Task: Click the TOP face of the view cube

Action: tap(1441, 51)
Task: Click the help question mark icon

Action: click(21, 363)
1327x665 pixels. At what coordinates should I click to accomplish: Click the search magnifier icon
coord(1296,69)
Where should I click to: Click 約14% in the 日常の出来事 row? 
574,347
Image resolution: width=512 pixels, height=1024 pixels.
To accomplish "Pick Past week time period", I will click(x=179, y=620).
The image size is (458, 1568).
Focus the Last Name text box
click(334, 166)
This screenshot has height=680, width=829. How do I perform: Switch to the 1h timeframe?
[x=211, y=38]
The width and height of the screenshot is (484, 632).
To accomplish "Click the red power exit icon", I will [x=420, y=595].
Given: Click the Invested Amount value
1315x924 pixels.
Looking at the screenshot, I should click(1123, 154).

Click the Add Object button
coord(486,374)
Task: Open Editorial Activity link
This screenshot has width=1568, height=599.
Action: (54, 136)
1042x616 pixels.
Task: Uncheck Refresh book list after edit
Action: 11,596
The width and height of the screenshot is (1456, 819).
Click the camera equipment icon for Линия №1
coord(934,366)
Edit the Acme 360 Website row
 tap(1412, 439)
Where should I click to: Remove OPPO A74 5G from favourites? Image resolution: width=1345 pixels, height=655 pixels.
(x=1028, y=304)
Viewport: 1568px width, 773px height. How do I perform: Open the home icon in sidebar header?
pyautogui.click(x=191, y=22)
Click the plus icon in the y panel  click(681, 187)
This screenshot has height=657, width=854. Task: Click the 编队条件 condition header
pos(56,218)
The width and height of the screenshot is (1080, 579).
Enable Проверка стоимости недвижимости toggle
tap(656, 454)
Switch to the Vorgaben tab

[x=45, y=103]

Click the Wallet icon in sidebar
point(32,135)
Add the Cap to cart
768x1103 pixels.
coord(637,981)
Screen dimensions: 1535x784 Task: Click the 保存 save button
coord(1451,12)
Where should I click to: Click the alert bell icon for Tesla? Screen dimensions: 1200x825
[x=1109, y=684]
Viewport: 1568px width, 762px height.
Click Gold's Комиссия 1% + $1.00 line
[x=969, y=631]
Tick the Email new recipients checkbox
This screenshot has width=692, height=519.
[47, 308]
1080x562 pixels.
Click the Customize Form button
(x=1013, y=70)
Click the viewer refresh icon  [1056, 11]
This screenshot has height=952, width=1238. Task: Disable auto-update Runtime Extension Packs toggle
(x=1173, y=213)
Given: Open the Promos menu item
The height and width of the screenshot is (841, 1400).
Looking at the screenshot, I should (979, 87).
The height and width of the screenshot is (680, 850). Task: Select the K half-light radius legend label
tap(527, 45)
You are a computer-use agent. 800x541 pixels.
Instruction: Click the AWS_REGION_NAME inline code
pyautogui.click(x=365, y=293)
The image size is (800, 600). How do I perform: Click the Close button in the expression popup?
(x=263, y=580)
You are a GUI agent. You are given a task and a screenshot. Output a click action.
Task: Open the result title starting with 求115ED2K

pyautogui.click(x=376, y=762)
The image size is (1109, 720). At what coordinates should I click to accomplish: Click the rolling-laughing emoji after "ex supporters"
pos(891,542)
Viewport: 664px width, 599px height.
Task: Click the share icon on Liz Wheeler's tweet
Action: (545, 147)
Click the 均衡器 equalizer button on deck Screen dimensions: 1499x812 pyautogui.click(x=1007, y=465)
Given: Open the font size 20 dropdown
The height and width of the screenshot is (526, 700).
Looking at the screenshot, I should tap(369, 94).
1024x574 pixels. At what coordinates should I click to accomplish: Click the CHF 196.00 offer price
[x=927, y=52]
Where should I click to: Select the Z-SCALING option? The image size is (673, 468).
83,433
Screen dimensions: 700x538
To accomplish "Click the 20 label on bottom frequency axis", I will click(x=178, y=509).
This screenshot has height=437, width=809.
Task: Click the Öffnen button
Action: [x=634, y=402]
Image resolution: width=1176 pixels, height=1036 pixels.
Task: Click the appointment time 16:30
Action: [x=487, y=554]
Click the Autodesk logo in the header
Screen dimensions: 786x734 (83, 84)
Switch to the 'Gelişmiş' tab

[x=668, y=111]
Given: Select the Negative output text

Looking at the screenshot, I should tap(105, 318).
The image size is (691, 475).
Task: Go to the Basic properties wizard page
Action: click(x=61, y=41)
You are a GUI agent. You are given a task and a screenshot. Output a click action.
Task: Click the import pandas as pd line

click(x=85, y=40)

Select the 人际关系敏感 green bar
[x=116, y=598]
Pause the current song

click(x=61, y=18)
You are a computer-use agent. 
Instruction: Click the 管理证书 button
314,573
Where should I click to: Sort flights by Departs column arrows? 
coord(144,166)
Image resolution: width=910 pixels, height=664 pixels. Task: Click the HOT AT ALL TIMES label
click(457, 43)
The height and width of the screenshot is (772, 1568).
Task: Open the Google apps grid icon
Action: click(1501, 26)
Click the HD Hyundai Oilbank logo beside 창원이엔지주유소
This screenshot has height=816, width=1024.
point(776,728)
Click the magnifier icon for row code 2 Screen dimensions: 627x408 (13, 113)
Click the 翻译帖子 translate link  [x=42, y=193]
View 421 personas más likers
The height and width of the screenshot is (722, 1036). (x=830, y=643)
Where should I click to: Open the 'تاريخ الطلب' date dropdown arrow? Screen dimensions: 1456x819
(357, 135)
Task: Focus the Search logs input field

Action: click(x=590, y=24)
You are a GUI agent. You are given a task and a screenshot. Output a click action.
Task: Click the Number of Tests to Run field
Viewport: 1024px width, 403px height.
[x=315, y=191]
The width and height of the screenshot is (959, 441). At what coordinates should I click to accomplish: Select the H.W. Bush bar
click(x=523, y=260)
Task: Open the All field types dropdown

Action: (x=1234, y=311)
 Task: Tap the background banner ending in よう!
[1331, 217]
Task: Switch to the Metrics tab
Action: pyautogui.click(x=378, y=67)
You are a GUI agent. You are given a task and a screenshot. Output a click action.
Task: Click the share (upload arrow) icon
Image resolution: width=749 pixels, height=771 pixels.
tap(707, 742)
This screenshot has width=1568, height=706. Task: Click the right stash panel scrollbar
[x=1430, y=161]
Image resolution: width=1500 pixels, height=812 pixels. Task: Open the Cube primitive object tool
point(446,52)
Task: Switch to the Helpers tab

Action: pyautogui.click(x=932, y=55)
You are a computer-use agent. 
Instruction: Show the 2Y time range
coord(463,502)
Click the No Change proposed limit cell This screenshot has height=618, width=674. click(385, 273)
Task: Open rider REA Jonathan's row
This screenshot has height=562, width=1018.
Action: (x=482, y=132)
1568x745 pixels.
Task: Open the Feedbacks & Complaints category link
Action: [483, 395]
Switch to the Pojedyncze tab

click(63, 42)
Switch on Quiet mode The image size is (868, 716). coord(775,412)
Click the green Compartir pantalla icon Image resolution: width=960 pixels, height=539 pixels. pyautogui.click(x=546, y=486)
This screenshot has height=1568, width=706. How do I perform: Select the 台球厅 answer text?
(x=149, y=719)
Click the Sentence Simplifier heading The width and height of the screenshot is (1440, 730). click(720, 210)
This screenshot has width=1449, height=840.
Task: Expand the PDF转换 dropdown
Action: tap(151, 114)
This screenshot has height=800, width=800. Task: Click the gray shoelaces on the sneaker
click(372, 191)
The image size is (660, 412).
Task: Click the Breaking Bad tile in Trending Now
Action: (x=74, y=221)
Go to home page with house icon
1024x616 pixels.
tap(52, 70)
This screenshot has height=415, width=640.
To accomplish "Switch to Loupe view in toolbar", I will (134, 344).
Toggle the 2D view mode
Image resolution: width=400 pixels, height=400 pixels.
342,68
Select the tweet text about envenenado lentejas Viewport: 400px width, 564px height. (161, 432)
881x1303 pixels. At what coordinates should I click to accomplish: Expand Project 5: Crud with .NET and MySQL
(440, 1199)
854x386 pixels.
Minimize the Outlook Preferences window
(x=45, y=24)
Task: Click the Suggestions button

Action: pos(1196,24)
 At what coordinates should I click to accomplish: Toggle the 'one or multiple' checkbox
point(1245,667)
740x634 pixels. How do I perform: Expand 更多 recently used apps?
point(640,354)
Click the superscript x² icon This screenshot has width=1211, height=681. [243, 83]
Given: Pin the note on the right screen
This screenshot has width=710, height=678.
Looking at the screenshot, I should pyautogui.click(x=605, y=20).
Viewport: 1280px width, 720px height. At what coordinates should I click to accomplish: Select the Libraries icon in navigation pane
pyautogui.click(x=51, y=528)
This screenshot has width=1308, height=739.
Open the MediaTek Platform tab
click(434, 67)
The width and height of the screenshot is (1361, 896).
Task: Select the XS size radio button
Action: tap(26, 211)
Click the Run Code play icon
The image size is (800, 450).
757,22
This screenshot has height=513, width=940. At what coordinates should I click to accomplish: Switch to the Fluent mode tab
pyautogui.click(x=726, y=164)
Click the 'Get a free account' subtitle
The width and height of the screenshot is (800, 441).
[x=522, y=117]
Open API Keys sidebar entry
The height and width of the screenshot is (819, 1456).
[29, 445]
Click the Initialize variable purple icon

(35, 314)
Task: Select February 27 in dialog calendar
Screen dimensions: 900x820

⁂

_What the task requires_: Please transcribe only the lines in the records above running from the line that has "Tick the Email new recipients checkbox" through the line that has "You are a computer-use agent. 800x541 pixels.", both included, exactly as they appear.

_Solution to this problem_:
Tick the Email new recipients checkbox
This screenshot has width=692, height=519.
[47, 308]
1080x562 pixels.
Click the Customize Form button
(x=1013, y=70)
Click the viewer refresh icon  [1056, 11]
This screenshot has height=952, width=1238. Task: Disable auto-update Runtime Extension Packs toggle
(x=1173, y=213)
Given: Open the Promos menu item
The height and width of the screenshot is (841, 1400).
Looking at the screenshot, I should (979, 87).
The height and width of the screenshot is (680, 850). Task: Select the K half-light radius legend label
tap(527, 45)
You are a computer-use agent. 800x541 pixels.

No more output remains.